American investment banker (1831–1890)

Harvey Fisk (April 26, 1831 – November 8, 1890) was an American investment banker who founded Fisk & Hatch along with Alfrederick Smith Hatch.

==Life==
Fisk was born in Vermont to Joel Fisk (1796–1856) and Clarinda Chapman Fisk (1803–1878). Fisk began his career as a clerk in a dried goods store located in Trenton, New Jersey. He married Louisa Green in 1853 and had seven children. His oldest child was Harvey Edward Fisk.

In March 1862, Fisk began a finance and insurance company called, Fisk & Hatch with Alfrederick Smith Hatch. The company initially focused almost exclusively in government bonds. Both men were short on capital at the time and relied on $15,000 worth of loans from family and friends. Fisk and Hatch found success as sub-agents for Jay Cooke & Company, popularizing and selling millions of dollars in government war securities in New York and New England. The two quickly became the front rank of bond dealers. Fisk's son, Harvey Edward Fisk, joined the company in 1877.

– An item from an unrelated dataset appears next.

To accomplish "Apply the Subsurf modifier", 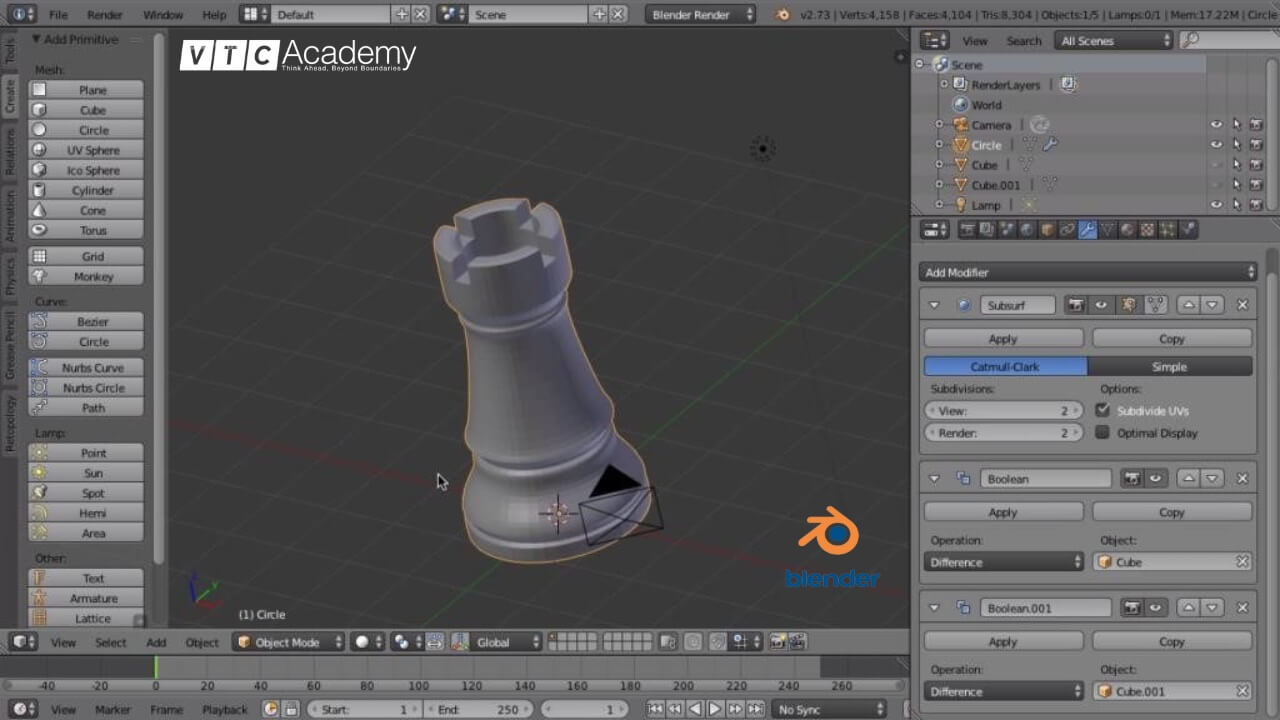I will (x=1003, y=338).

In March 1885 the partnership of Fisk & Hatch was dissolved. On March 26, 1885, the firm reorganized under the name of Harvey Fisk & Sons in connection with his three oldest sons. The company sold over $50 million in bonds to the United States government during the Grover Cleveland's administration and the same amount during the first two years of Benjamin Harrison's administration.

==Death==
Fisk died on November 8, 1890, at the age of 59.

In 1918, the Fisk estate, "Riverside" in Ewing Township, New Jersey, was purchased, through a gift of James Cox Brady, by the Roman Catholic Diocese of Trenton. Bishop Thomas J. Walsh donated the property to the Religious Teachers Filippini for a motherhouse and novitiate. A girls' school, Villa Victoria Academy is located on the premises.